Brooks found that muscle cells produce lactate pretty much all the time, not just when oxygen is in short supply. This lactate is then used to support the activity of cells and organs throughout the body. He explains that lactate is a major energy source for our bodies, and is produced from glycogen stored in muscles. Glycogen functions similarly to fatty acids (stored in fat), he explains.

White meat, like in chicken wings and breasts, is largely made up of fast-twitch muscle fibers.
Image via Foodiecrush.

Under the “lactate shuttle” model, certain “producer” cells manufacture the compound while “consumer” cells burn it for energy. White or glycolytic muscle (called ‘fast-twitch’ muscle, think fish or poultry) is used for rapid bursts of activity, and white muscle fibers in our bodies convert glycogen and glucose into lactate for neighboring red ‘slow-twitch’ fibers (think beef or pork).

Brooks does note that lactate can be a problem if not used, but also that mitochondria burn it preferentially when available.

Ok so…. it’s not lactic acid that makes us tired and sore. That’s cool. But, what does?

Good ol’ fashioned damage

Image via Pixabay.

Muscle soreness and fatigue are, most likely, the result of trauma sustained by muscles during intense exertion.

Exercise damages muscles. The motion a muscle makes during activity is known as concentric contraction — it shortens to generate force. There’s also eccentric contractions — when a muscle contracts but also elongates at the same time, due to a greater force being applied on it from outside.

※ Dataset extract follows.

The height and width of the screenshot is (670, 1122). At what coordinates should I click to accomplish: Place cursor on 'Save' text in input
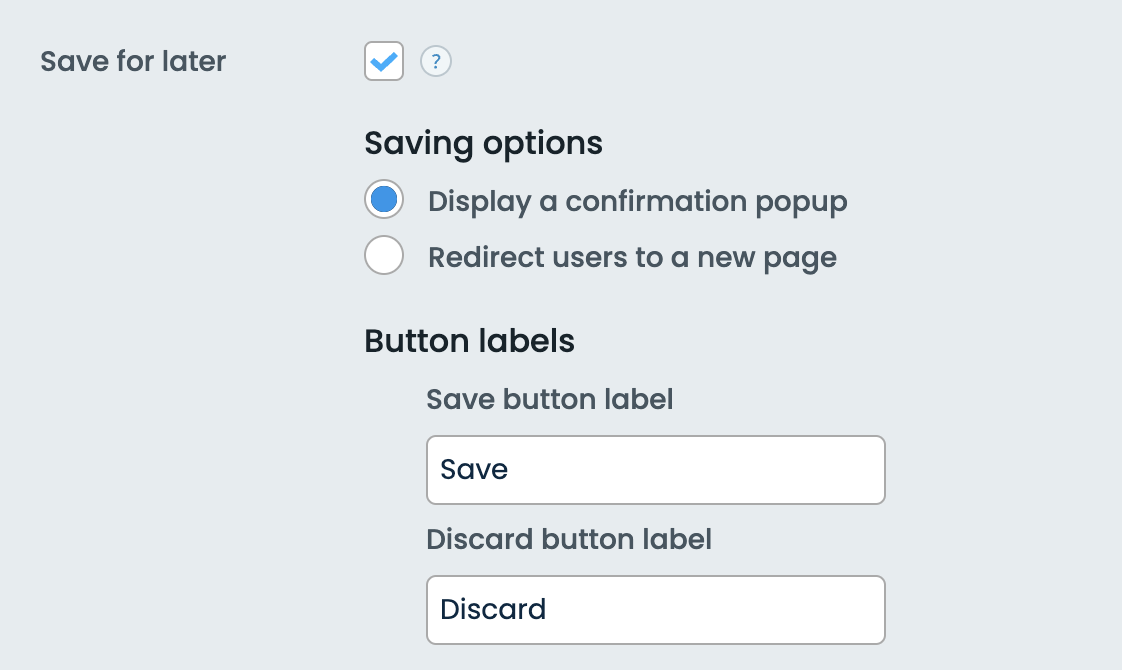[x=474, y=470]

Now, muscles are made up of bunches of very long filaments; it’s these filaments that contract or relax to generate force inside a muscle. Called myofibrils, they do bunch up in progressively-thicker structures, but the fact of the matter remains that individual myofibrils are thin and relatively fragile. Loads applied during muscular activity, be it loads generated by concentric or eccentric contractions, can break individual myofibrils. Resistance training, and particularly high loading during eccentric contractions, results in delayed onset muscle soreness (DOMS) because they break myofibrils.

By itself, this isn’t great cause for concern. Cells break all the time, and they’re repaired pretty much all the time, too. Our bodies take this damage as a cue that more robust muscles are needed, so the healing process also involves the creation of new myofibrils (the sought-after ‘gainz’). The process by which our bodies go about repairing muscle tissues, however, isn’t very pleasant. Damage in our muscle fibers causes white blood cells to move in, which leads to inflammation — if you have a gym-head buddy, this sensation is what he or she refers to as ‘the burn’. White blood cells called macrophages move into the damaged muscles because they need to ‘eat’ broken myofilaments to make room for new ones. Some 24 to 48 hours after the damage is incurred, necrosis of the broken myofibrils sets in, the damaged cells are removed, and new ones develop or start developing.

In effect, while lactic acid has long been seen as the cause of physical tiredness, researchers have shown that it’s associated with but not the cause of the feeling. Physical tiredness and soreness instead come from the damage our muscles sustain while working, and the more intense the task, the more damage they take.

In effect, we’re working our muscle cells to death when we move; just a few for mundane activities, and more for more intense work. Feelings of tiredness are how muscles signal the extent of this damage, and the associated drop in performance, to our brain. The sensation of soreness is partly created by that damage, and partly by our bodies’ attempts to repair it. However, our muscles adapt to this damage, becoming more resistant to soreness and injury in later exercise intervals.